++++ Exercise text

Matthias Ugele, Markus Weniger, Maria Leidenberger, Yiwei Huang, Michael Bassler, Oliver Friedrich, Barbara Kappes, Oliver Hayden, Lukas Richter
In-Vitro DX & Bioscience, Department of Strategy and Innovation, Siemens Healthcare GmbH, Günther-Scharowsky-Str. 1, 91058 Erlangen, Germany.

Differential digital holographic microscopy, in combination with two-dimensional hydrodynamic focusing allowed dye-free detection of P. falciparum infection in sphered erythrocytes, with a parasitemia detection limit of 0.01%. Moreover, it even shows potential for future discrimination of malaria species.

Effective malaria treatment requires rapid and accurate diagnosis of infecting species and actual parasitemia. Despite the recent success of rapid tests, the analysis of thick and thin blood smears remains the gold standard for routine malaria diagnosis in endemic areas. For non-endemic regions, sample preparation and analysis of blood smears are an issue due to low microscopy expertise and few cases of imported malaria. Automation of microscopy results could be beneficial to quickly confirm suspected infections in such conditions. Here, we present a label-free, high-throughput method for early malaria detection with the potential to reduce inter-observer variation by reducing sample preparation and analysis effort. We used differential digital holographic microscopy in combination with two-dimensional hydrodynamic focusing for the label-free detection of P. falciparum infection in sphered erythrocytes, with a parasitemia detection limit of 0.01%. Moreover, the achieved differentiation of P. falciparum ring-, trophozoite- and schizont life cycle stages in synchronized cultures demonstrates the potential for future discrimination of even malaria species.

Prof. Dr. Oliver Hayden, MBA, Heinz-Nixdorf-Chair of Biomedical Electronics at TranslaTUM

Dear Professor, could you please introduce yourself and your research briefly?

“I have a rather unusual career as a biochemist, who enjoys to jump between academic and industrial research, basic and applied sciences. Last year, I joined TU Munich leaving Siemens Healthcare to become part of a unique “cultural experiment” between pre-/clinical research and engineering. My Chair is located in the TranslaTUM at the campus of University Hospital Klinikum rechts der Isar. Our vision is to mediate translational research projects between clinicians, basic scientists, and entrepreneurial partners. The focus of my own research is the development of workflows for precise cell function diagnostics on various time scales.”

What made you aware of Ovizio technology?

“When working at Siemens we explored different technologies in the space of quantitative phase microscopy. Ovizio was the one with the highest potential and was a match to our intended use.”

How did you envision the integration of Ovizio microscope with your existing process?

“Ovizio’s technology is an enabler for our method development, which covers optics, microfluidics, and most importantly workflow integration. We are looking forward to cooperating with Ovizio and explore the rich opportunities to improve automated cell diagnostics.”

Can you comment on the results you have generated and how the technology has helped you improve your process?

“I have been the PI (Principal Investigator) at Siemens to explore imaging modalities for cell diagnostics. In two publications my team could demonstrate that leukocyte differentiation does not require any sample preparation. In fact, the contrast of untouched leukocytes with our customized Ovizio microscope is high enough to discriminate a large variety of benign and malign cells which allowed us to even discriminate leukemia. The data quality is high enough that automated analysis of pathological conditions can be envisioned.“

According to you, what are the key benefits of the technology? And what were the challenges you have faced during integration?

++++++++

◆ Problem description
Update the exercise text between "Prof. Dr. Oliver" and "your research briefly?", inclusive: write that part out again with "Biomedical Electronics" changed to "Medical Engineering".

++++ Extracted data

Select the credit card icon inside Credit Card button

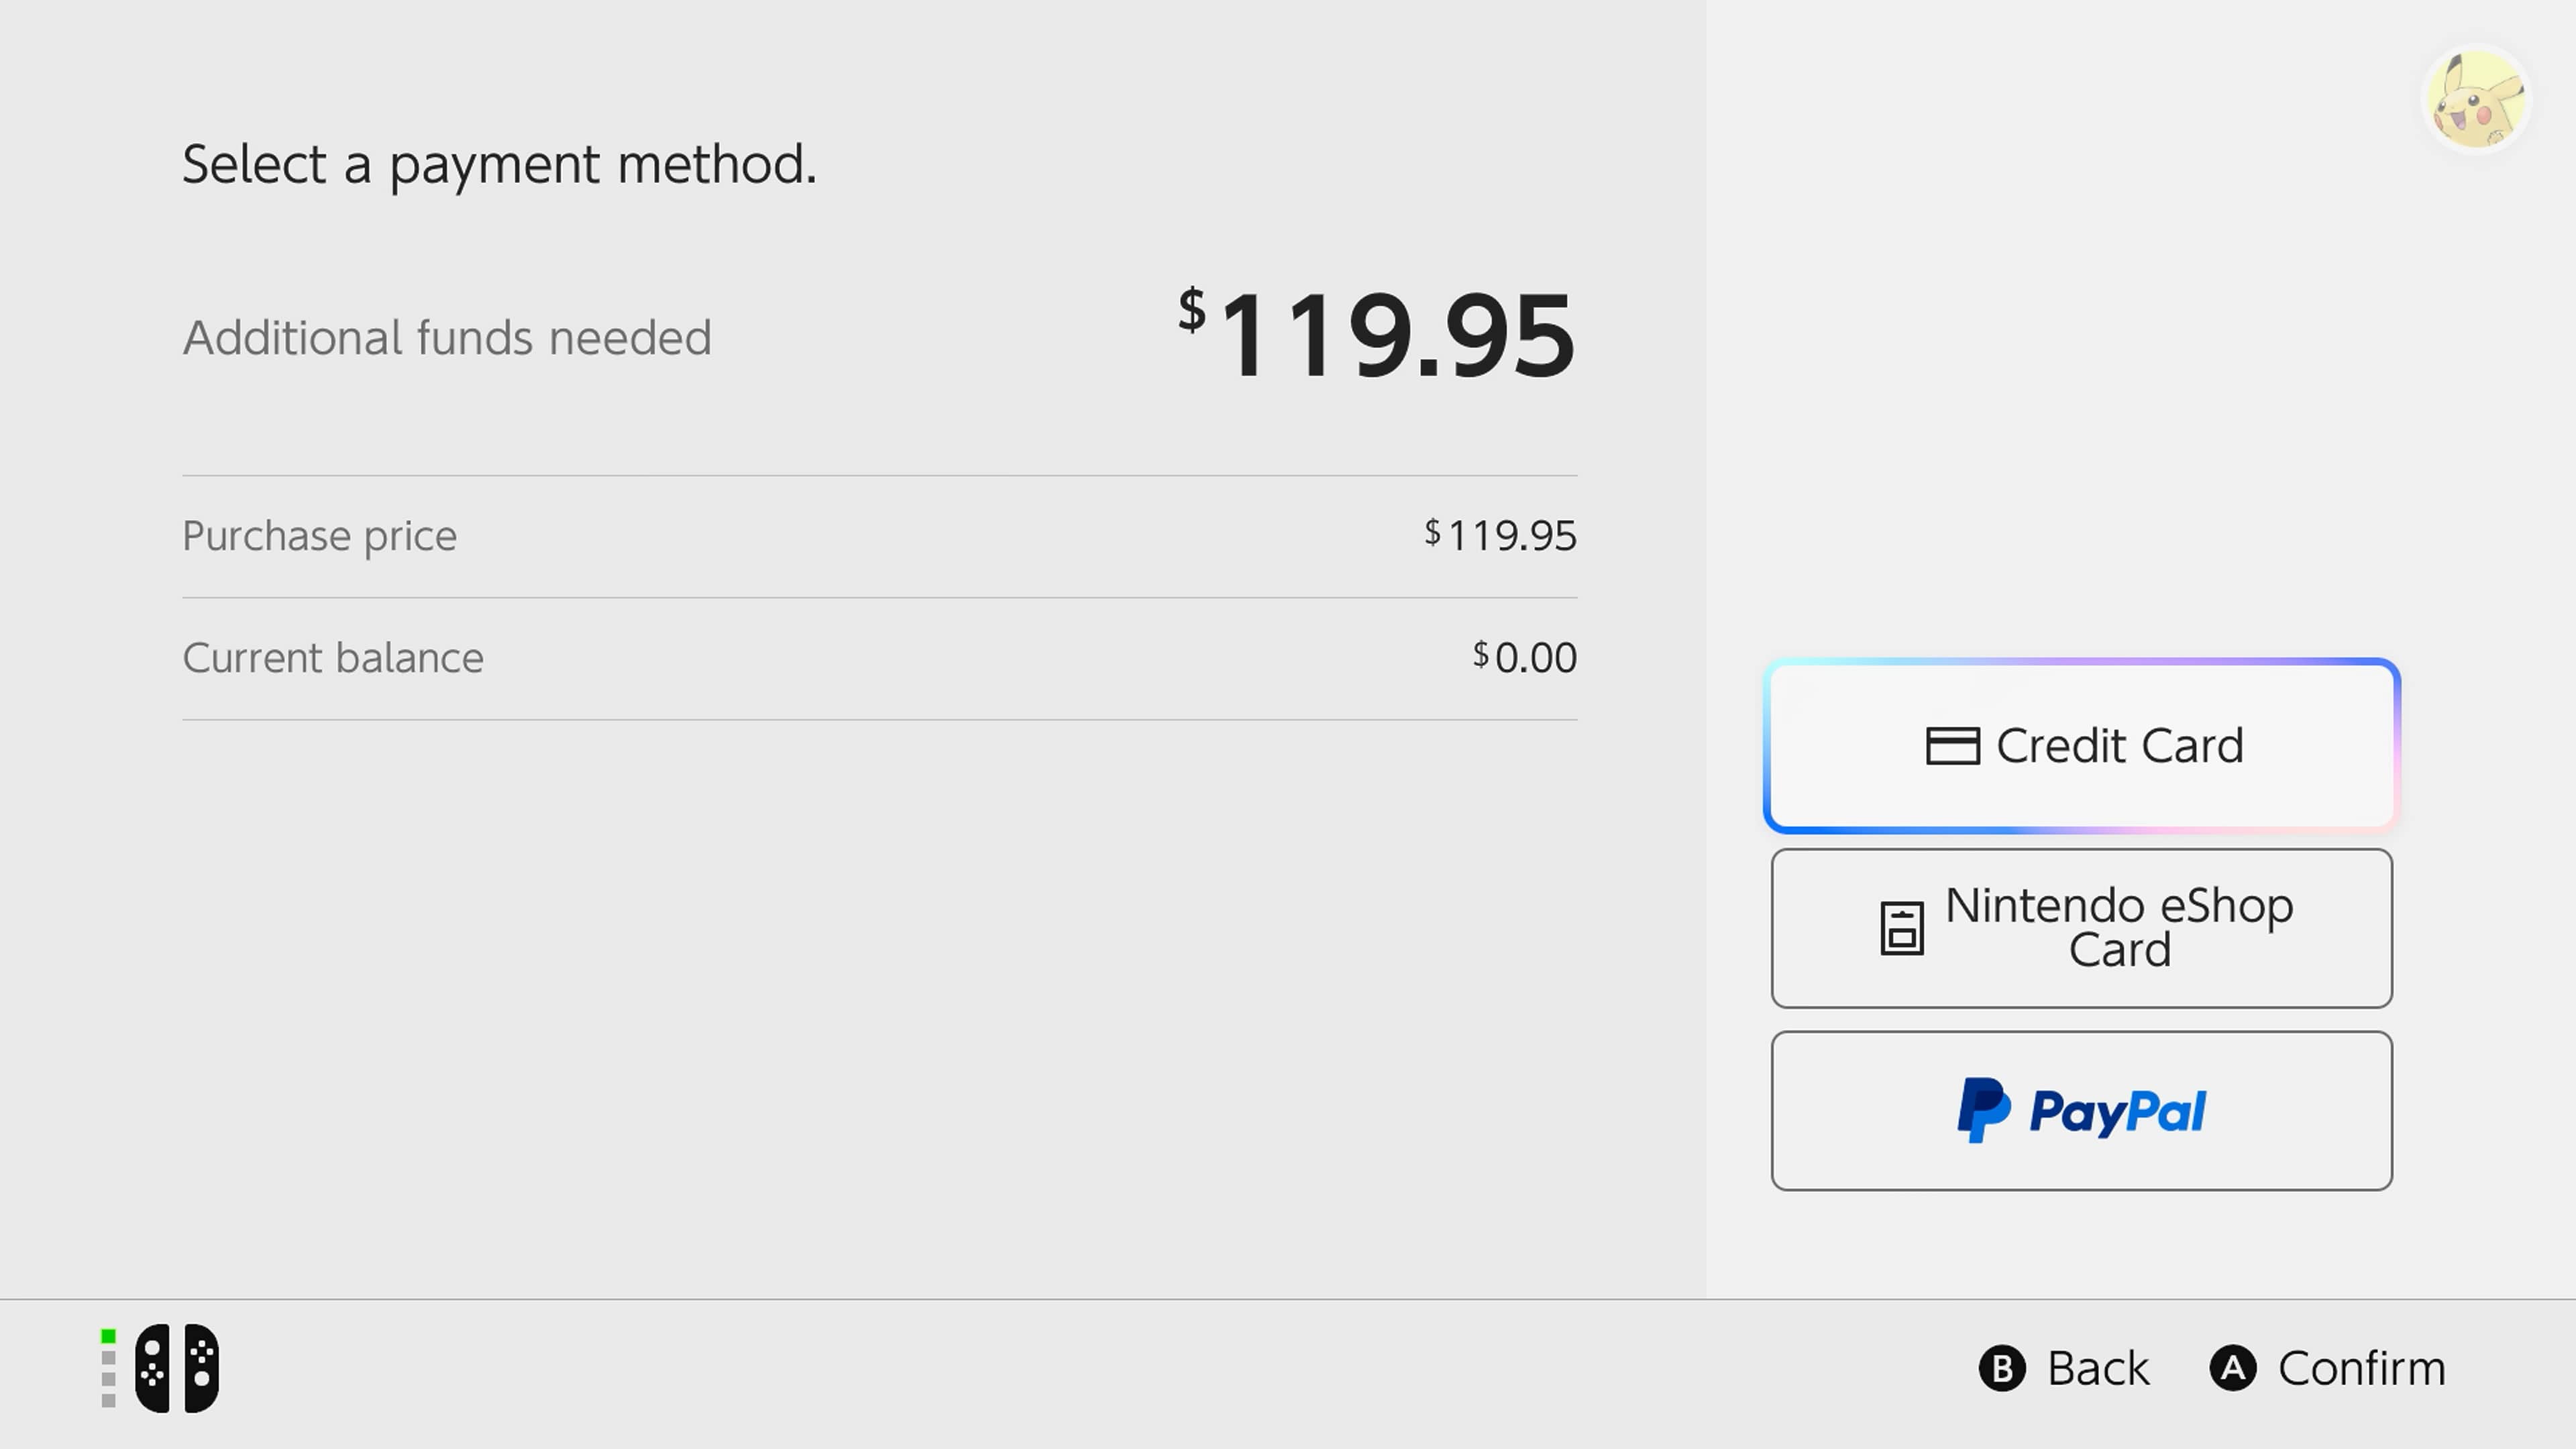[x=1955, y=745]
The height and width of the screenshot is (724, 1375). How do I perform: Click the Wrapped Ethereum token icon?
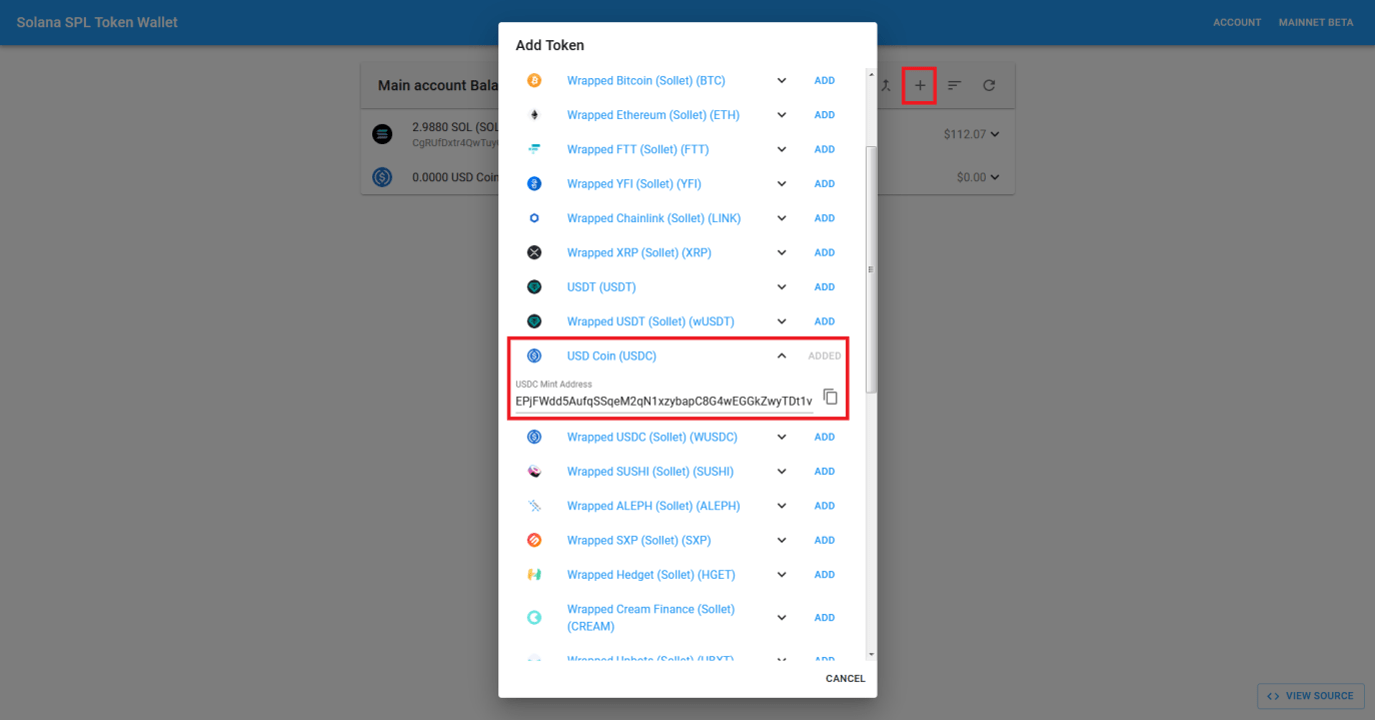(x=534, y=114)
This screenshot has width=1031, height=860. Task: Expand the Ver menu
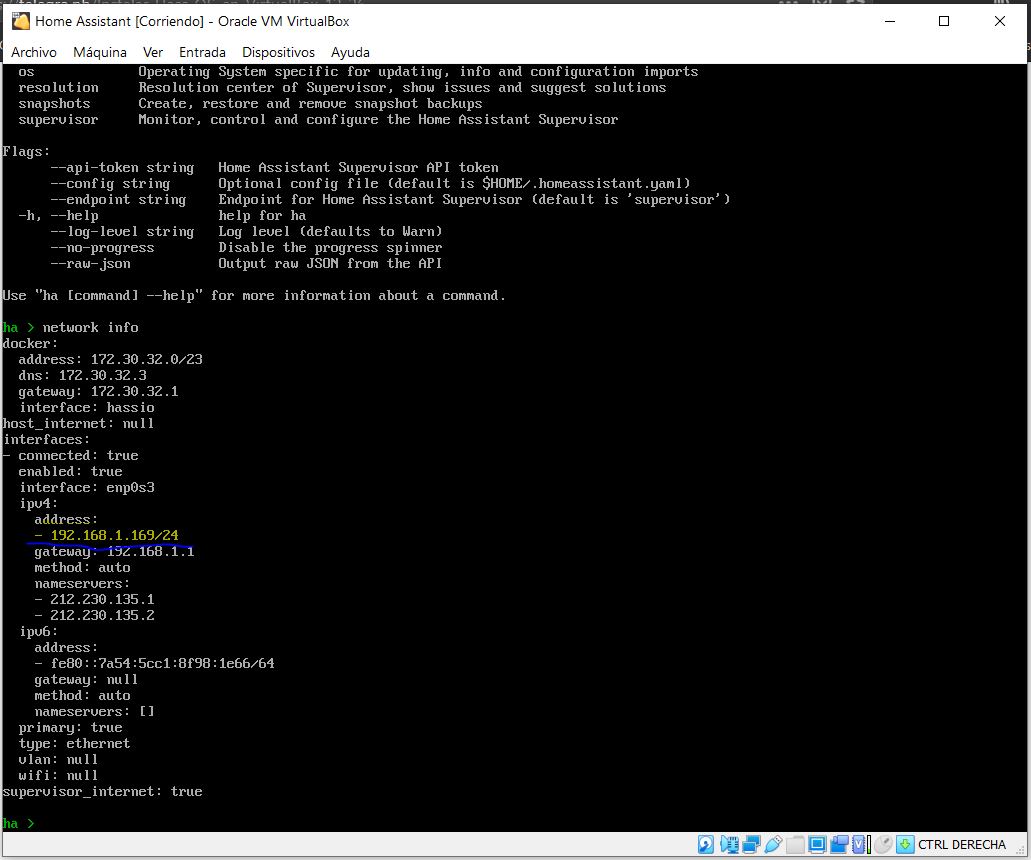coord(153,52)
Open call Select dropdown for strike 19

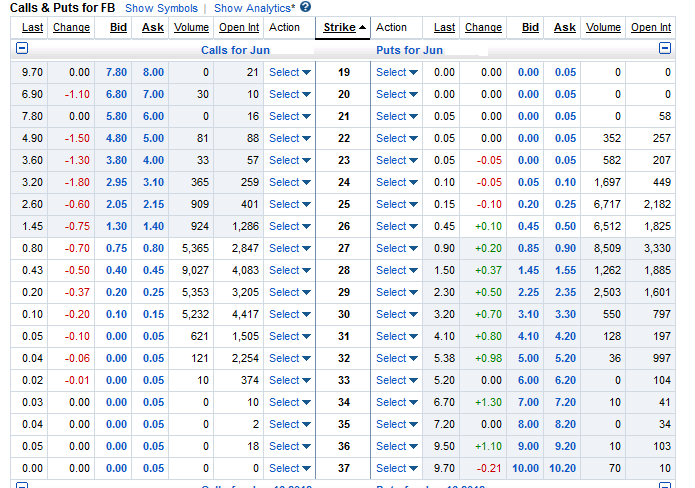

++++++++

◆ Output of the task
Prof. Dr. Oliver Hayden, MBA, Heinz-Nixdorf-Chair of Medical Engineering at TranslaTUM

Dear Professor, could you please introduce yourself and your research briefly?